**Recorded information**.
-- -- --

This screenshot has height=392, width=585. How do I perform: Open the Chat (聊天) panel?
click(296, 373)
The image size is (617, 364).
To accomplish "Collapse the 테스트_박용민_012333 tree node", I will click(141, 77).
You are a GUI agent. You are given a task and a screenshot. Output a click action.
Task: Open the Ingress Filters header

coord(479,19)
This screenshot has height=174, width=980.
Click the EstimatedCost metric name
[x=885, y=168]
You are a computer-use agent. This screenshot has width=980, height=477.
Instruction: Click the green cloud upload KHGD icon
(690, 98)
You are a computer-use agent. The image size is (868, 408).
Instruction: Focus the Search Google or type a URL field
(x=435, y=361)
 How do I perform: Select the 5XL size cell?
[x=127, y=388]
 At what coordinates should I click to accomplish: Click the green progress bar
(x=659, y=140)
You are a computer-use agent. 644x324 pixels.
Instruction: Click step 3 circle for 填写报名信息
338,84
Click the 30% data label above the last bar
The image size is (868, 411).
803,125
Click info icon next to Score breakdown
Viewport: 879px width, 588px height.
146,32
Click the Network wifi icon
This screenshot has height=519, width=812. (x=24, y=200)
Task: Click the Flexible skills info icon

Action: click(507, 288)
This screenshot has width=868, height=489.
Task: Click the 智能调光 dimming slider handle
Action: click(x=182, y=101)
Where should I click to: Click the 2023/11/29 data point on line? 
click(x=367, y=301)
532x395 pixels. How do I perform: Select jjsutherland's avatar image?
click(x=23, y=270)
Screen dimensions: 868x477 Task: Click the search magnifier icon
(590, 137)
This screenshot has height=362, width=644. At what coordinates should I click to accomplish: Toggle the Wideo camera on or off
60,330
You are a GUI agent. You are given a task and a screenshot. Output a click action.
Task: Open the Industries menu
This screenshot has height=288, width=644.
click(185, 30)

-- -- --

Return the data above in full. Keep every line exactly as it is.

This screenshot has height=392, width=585. How do I perform: Open the Chat (聊天) panel?
click(296, 373)
The image size is (617, 364).
To accomplish "Collapse the 테스트_박용민_012333 tree node", I will click(141, 77).
You are a GUI agent. You are given a task and a screenshot. Output a click action.
Task: Open the Ingress Filters header

coord(479,19)
This screenshot has height=174, width=980.
Click the EstimatedCost metric name
[x=885, y=168]
You are a computer-use agent. This screenshot has width=980, height=477.
Instruction: Click the green cloud upload KHGD icon
(690, 98)
You are a computer-use agent. The image size is (868, 408).
Instruction: Focus the Search Google or type a URL field
(x=435, y=361)
 How do I perform: Select the 5XL size cell?
[x=127, y=388]
 At what coordinates should I click to accomplish: Click the green progress bar
(x=659, y=140)
You are a computer-use agent. 644x324 pixels.
Instruction: Click step 3 circle for 填写报名信息
338,84
Click the 30% data label above the last bar
The image size is (868, 411).
803,125
Click info icon next to Score breakdown
Viewport: 879px width, 588px height.
146,32
Click the Network wifi icon
This screenshot has height=519, width=812. (x=24, y=200)
Task: Click the Flexible skills info icon

Action: click(507, 288)
This screenshot has width=868, height=489.
Task: Click the 智能调光 dimming slider handle
Action: click(x=182, y=101)
Where should I click to: Click the 2023/11/29 data point on line? 
click(x=367, y=301)
532x395 pixels. How do I perform: Select jjsutherland's avatar image?
click(x=23, y=270)
Screen dimensions: 868x477 Task: Click the search magnifier icon
(590, 137)
This screenshot has height=362, width=644. At what coordinates should I click to accomplish: Toggle the Wideo camera on or off
60,330
You are a GUI agent. You are given a task and a screenshot. Output a click action.
Task: Open the Industries menu
This screenshot has height=288, width=644.
click(185, 30)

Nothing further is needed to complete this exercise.